Extracted data:
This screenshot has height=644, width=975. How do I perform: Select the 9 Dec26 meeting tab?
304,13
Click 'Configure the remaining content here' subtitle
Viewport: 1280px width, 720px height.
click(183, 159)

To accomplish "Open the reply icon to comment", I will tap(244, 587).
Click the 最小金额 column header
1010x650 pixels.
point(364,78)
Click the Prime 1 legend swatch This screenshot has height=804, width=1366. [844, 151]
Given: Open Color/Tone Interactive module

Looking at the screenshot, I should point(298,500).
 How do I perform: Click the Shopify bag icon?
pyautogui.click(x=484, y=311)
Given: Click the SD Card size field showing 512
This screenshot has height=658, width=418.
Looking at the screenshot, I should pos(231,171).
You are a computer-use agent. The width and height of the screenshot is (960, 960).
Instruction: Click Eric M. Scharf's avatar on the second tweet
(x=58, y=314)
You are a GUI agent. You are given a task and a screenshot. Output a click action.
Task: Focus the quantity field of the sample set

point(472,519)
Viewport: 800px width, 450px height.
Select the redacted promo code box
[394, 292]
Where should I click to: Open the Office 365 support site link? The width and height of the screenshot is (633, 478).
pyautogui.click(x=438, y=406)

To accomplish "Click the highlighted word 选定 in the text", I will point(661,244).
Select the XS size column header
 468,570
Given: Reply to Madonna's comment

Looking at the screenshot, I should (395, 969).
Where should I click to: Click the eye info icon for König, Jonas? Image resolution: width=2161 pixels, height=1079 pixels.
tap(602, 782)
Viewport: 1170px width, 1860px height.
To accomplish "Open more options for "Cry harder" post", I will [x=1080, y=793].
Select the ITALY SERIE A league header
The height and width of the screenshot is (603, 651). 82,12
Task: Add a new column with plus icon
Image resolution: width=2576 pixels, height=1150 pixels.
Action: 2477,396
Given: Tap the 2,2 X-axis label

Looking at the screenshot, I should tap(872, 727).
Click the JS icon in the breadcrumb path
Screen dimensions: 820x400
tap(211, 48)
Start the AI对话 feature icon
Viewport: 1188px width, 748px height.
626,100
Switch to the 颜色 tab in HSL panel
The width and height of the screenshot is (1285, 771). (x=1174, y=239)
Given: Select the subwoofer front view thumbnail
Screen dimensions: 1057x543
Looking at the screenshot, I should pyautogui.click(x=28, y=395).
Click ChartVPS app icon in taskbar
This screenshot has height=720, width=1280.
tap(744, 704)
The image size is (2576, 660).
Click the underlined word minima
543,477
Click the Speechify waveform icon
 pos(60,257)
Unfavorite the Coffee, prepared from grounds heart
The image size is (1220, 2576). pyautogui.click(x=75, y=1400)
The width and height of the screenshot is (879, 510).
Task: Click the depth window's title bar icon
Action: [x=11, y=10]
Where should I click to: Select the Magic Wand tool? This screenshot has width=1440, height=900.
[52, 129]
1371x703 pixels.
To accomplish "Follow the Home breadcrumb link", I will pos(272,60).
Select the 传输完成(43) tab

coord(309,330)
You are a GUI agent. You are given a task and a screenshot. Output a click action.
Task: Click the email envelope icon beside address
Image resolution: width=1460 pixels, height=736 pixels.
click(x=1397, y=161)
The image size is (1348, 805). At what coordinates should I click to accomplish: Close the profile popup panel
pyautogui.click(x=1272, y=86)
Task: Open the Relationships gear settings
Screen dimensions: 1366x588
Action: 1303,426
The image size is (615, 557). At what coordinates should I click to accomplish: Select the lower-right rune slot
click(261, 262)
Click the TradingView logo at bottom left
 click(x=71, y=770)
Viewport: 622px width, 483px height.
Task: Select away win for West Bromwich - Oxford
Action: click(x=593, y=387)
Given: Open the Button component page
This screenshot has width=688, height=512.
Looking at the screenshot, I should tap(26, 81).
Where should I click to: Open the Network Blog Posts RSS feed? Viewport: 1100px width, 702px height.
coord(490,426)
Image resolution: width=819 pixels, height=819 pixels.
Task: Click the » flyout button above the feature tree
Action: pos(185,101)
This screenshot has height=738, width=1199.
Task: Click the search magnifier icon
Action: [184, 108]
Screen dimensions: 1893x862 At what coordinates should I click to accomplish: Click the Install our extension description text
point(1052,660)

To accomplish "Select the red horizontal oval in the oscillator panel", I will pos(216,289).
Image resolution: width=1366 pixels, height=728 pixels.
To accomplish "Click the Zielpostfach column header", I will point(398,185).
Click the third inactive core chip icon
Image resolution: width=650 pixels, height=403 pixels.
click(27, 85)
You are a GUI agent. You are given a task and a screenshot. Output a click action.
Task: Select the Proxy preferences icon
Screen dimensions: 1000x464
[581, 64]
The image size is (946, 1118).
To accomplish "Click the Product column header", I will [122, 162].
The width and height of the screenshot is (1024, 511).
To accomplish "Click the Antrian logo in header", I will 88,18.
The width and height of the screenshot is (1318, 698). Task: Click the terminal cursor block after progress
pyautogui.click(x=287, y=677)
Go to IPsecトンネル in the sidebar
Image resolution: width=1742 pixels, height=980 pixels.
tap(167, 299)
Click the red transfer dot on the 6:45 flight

What you should do: Every line of the listing needs to be written out exactly.

Written answer:
This screenshot has height=644, width=975. How do I perform: Select the 9 Dec26 meeting tab?
304,13
Click 'Configure the remaining content here' subtitle
Viewport: 1280px width, 720px height.
click(183, 159)

To accomplish "Open the reply icon to comment", I will tap(244, 587).
Click the 最小金额 column header
1010x650 pixels.
point(364,78)
Click the Prime 1 legend swatch This screenshot has height=804, width=1366. [844, 151]
Given: Open Color/Tone Interactive module

Looking at the screenshot, I should point(298,500).
 How do I perform: Click the Shopify bag icon?
pyautogui.click(x=484, y=311)
Given: Click the SD Card size field showing 512
This screenshot has height=658, width=418.
Looking at the screenshot, I should pos(231,171).
You are a computer-use agent. The width and height of the screenshot is (960, 960).
Instruction: Click Eric M. Scharf's avatar on the second tweet
(x=58, y=314)
You are a GUI agent. You are given a task and a screenshot. Output a click action.
Task: Focus the quantity field of the sample set

point(472,519)
Viewport: 800px width, 450px height.
Select the redacted promo code box
[394, 292]
Where should I click to: Open the Office 365 support site link? The width and height of the screenshot is (633, 478).
pyautogui.click(x=438, y=406)

To accomplish "Click the highlighted word 选定 in the text", I will point(661,244).
Select the XS size column header
 468,570
Given: Reply to Madonna's comment

Looking at the screenshot, I should (395, 969).
Where should I click to: Click the eye info icon for König, Jonas? Image resolution: width=2161 pixels, height=1079 pixels.
tap(602, 782)
Viewport: 1170px width, 1860px height.
To accomplish "Open more options for "Cry harder" post", I will [x=1080, y=793].
Select the ITALY SERIE A league header
The height and width of the screenshot is (603, 651). 82,12
Task: Add a new column with plus icon
Image resolution: width=2576 pixels, height=1150 pixels.
Action: 2477,396
Given: Tap the 2,2 X-axis label

Looking at the screenshot, I should tap(872, 727).
Click the JS icon in the breadcrumb path
Screen dimensions: 820x400
tap(211, 48)
Start the AI对话 feature icon
Viewport: 1188px width, 748px height.
626,100
Switch to the 颜色 tab in HSL panel
The width and height of the screenshot is (1285, 771). (x=1174, y=239)
Given: Select the subwoofer front view thumbnail
Screen dimensions: 1057x543
Looking at the screenshot, I should pyautogui.click(x=28, y=395).
Click ChartVPS app icon in taskbar
This screenshot has height=720, width=1280.
tap(744, 704)
The image size is (2576, 660).
Click the underlined word minima
543,477
Click the Speechify waveform icon
 pos(60,257)
Unfavorite the Coffee, prepared from grounds heart
The image size is (1220, 2576). pyautogui.click(x=75, y=1400)
The width and height of the screenshot is (879, 510).
Task: Click the depth window's title bar icon
Action: [x=11, y=10]
Where should I click to: Select the Magic Wand tool? This screenshot has width=1440, height=900.
[52, 129]
1371x703 pixels.
To accomplish "Follow the Home breadcrumb link", I will pos(272,60).
Select the 传输完成(43) tab

coord(309,330)
You are a GUI agent. You are given a task and a screenshot. Output a click action.
Task: Click the email envelope icon beside address
Image resolution: width=1460 pixels, height=736 pixels.
click(x=1397, y=161)
The image size is (1348, 805). At what coordinates should I click to accomplish: Close the profile popup panel
pyautogui.click(x=1272, y=86)
Task: Open the Relationships gear settings
Screen dimensions: 1366x588
Action: 1303,426
The image size is (615, 557). At what coordinates should I click to accomplish: Select the lower-right rune slot
click(261, 262)
Click the TradingView logo at bottom left
 click(x=71, y=770)
Viewport: 622px width, 483px height.
Task: Select away win for West Bromwich - Oxford
Action: click(x=593, y=387)
Given: Open the Button component page
This screenshot has width=688, height=512.
Looking at the screenshot, I should tap(26, 81).
Where should I click to: Open the Network Blog Posts RSS feed? Viewport: 1100px width, 702px height.
coord(490,426)
Image resolution: width=819 pixels, height=819 pixels.
Task: Click the » flyout button above the feature tree
Action: pos(185,101)
This screenshot has height=738, width=1199.
Task: Click the search magnifier icon
Action: [184, 108]
Screen dimensions: 1893x862 At what coordinates should I click to accomplish: Click the Install our extension description text
point(1052,660)

To accomplish "Select the red horizontal oval in the oscillator panel", I will pos(216,289).
Image resolution: width=1366 pixels, height=728 pixels.
To accomplish "Click the Zielpostfach column header", I will point(398,185).
Click the third inactive core chip icon
Image resolution: width=650 pixels, height=403 pixels.
click(27, 85)
You are a GUI agent. You are given a task and a screenshot. Output a click action.
Task: Select the Proxy preferences icon
Screen dimensions: 1000x464
[581, 64]
The image size is (946, 1118).
To accomplish "Click the Product column header", I will [122, 162].
The width and height of the screenshot is (1024, 511).
To accomplish "Click the Antrian logo in header", I will 88,18.
The width and height of the screenshot is (1318, 698). Task: Click the terminal cursor block after progress
pyautogui.click(x=287, y=677)
Go to IPsecトンネル in the sidebar
Image resolution: width=1742 pixels, height=980 pixels.
tap(167, 299)
Click the red transfer dot on the 6:45 flight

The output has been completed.